# Dar fe de algo



## TraductoraPobleSec

Come dite, in un documento legale, *doy fe de ello*? Si tratta di quello che normalmente scrive il cancelliere dopo una dichiarazione.

Grazie a tutti.


----------



## Cristina.

!Cuántas preguntas, eh!
Faccio fede /certifico
Bacioni da Madrid!


----------



## traduttrice

Io propongo "In fede".


----------



## TraductoraPobleSec

Grazie ancora, carissime!


----------



## irene.acler

Yo diría "certifico" o "faccio fede". "In fede" se usa más como saludo final en una carta por ejemplo.


----------



## bandida

Yo tambien eligiria IN FEDE, que no es un saludo sino una formula oficial para documentos legales o de muy formal.


----------



## TraductoraPobleSec

"In fede" fue lo que terminé poniendo.
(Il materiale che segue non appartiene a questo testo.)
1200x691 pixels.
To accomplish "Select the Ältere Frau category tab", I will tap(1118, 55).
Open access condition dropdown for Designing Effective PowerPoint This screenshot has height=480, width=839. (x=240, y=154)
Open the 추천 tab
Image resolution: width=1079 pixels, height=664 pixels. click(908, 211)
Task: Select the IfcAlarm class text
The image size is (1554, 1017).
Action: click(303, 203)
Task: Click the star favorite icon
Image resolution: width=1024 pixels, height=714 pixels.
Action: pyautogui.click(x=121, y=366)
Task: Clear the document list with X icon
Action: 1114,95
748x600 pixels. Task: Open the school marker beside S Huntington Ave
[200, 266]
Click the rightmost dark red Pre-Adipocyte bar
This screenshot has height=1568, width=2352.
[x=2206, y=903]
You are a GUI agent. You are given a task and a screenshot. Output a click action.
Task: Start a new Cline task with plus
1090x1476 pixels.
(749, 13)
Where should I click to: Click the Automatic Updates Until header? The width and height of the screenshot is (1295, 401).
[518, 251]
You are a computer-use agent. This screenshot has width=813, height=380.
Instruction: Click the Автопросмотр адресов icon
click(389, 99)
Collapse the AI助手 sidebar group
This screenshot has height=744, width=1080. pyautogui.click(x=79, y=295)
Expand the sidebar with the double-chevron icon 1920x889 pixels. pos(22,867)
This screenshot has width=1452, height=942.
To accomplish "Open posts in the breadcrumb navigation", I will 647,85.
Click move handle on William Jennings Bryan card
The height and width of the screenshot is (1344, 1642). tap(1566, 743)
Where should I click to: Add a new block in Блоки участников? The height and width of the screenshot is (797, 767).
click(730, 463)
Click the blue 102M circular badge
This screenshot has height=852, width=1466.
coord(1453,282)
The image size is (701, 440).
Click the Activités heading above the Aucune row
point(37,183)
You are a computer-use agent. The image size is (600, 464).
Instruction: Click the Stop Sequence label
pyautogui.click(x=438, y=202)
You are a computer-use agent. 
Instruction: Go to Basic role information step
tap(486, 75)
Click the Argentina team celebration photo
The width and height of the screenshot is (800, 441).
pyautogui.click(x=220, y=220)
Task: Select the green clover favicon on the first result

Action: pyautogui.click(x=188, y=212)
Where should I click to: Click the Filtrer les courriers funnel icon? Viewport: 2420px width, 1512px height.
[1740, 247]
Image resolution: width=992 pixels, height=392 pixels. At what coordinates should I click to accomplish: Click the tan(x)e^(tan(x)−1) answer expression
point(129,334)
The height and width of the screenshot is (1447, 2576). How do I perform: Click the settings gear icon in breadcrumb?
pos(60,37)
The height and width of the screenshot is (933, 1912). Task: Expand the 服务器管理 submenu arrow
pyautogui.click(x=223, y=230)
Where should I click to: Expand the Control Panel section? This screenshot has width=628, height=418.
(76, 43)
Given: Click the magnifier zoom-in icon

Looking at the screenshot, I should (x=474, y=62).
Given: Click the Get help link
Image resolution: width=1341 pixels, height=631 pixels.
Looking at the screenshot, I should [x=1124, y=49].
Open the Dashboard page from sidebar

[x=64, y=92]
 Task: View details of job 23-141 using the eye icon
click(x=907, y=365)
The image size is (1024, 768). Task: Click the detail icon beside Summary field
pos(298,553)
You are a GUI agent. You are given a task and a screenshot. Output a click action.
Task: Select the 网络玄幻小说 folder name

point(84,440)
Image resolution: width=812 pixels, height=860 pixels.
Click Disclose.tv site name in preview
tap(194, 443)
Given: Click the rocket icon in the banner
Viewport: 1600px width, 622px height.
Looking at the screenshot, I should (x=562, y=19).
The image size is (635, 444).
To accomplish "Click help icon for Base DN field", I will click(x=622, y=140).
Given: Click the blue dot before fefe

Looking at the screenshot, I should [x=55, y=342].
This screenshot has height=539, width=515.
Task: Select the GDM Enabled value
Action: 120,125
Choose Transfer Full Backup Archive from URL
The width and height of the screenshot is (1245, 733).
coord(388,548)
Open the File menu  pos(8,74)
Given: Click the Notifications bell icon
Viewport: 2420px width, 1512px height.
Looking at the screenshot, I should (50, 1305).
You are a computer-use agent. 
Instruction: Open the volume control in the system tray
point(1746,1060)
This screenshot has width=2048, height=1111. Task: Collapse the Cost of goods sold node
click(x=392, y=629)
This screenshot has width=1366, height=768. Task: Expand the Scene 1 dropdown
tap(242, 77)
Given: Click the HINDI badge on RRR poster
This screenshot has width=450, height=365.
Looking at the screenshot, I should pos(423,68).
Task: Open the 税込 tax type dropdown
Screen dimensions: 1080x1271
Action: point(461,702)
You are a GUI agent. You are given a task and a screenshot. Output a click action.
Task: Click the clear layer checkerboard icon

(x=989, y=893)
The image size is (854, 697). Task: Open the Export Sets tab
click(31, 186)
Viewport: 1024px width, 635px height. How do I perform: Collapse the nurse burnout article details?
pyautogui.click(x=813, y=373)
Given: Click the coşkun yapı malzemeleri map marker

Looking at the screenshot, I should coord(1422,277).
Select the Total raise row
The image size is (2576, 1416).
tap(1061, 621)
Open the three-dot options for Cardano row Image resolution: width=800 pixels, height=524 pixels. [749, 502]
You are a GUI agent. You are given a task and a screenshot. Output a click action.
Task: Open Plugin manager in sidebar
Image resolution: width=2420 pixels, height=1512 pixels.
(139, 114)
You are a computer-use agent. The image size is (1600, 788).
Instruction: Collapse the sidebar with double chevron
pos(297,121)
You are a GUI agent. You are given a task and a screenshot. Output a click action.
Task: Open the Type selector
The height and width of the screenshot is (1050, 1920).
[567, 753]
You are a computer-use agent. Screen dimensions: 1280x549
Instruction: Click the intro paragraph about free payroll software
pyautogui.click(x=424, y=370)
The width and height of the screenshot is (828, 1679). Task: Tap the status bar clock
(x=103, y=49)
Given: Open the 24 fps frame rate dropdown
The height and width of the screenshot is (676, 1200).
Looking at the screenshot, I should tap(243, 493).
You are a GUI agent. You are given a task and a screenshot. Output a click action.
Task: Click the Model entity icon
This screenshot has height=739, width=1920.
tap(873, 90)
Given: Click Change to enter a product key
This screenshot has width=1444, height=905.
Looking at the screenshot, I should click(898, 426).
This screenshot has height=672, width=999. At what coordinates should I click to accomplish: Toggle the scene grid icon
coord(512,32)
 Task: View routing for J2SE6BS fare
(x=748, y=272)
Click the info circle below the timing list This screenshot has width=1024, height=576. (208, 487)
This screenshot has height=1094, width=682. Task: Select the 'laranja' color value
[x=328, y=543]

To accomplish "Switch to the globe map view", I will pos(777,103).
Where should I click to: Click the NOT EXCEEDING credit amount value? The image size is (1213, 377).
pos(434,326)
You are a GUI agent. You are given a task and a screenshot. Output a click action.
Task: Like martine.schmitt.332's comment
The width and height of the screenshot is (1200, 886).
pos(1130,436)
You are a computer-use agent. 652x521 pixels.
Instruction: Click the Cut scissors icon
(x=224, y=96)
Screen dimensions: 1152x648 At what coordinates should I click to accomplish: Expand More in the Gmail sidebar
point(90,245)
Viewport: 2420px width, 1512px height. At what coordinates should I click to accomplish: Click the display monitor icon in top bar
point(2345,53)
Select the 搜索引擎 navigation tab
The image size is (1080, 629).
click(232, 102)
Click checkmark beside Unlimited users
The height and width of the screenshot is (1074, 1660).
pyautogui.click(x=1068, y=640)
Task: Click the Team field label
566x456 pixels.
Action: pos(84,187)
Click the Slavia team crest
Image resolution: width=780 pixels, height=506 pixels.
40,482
Muchas gracias a todos.

Saludos desde Barcelona


----------



## bandida

Gracias a ti porque yo por mi parte estaba buscando como traducir IN FEDE al castellano y ahora se lo que tengo que poner!!! ;-)))


----------



## Pachico

Senza dubbi "in fede" è la traduzione.
È buffo che in questo stesso momento ci sia, nello stesso foro, qualcuno chiedendo la domanda opposta, ovvero come si dice "in fede" in spagnolo.


----------



## Cristina.

Sí, sin duda.
Interpreté mal el "contexto", parece ser que Irene también, entendí 'dopo una dichiarazione" como después de una declaración oral , debería haber puesto Tradu "al final del documento (escrito) " .

Obviamente, "certifico che" no tiene sentido al final del documento, ni siquiera en España, jejeje.

Al comienzo, el Notario dice:
Certifico que X, nacido/a en .....con DNI........
Doy fe de que X, ........

Al final suelen decir algo así como:
de todo lo cual doy fe.


----------



## irene.acler

Sí, efectivamente he interpretado mal yo también!


----------



## traduttrice

Allora la conclusione è questa:

_"....., *doy fe*."_ Fine del documento = *In fede*
_"*Doy fe que* concuerda con el texto del acta expresada" _(debería ser: "doy fe *de* que...") = *Faccio fede *+ ???


----------



## housecameron

Secondo me è _certifico che_ o _attesto che_


----------



## Dudu678

¿Cómo sigue?

_Faccio fede.... de?_


----------



## traduttrice

¿Y cómo se diría...?

*"Dan fe de los datos sobre las personas..."*
"Fanno fede sui dati riguardanti..."? No me suena para nada, pero en este contexto creo que esta frase es mejor que los verbos "attestare" o "certificare".


----------



## irene.acler

¿Por qué no "certificare"? ¿O "confermare", quizá?


----------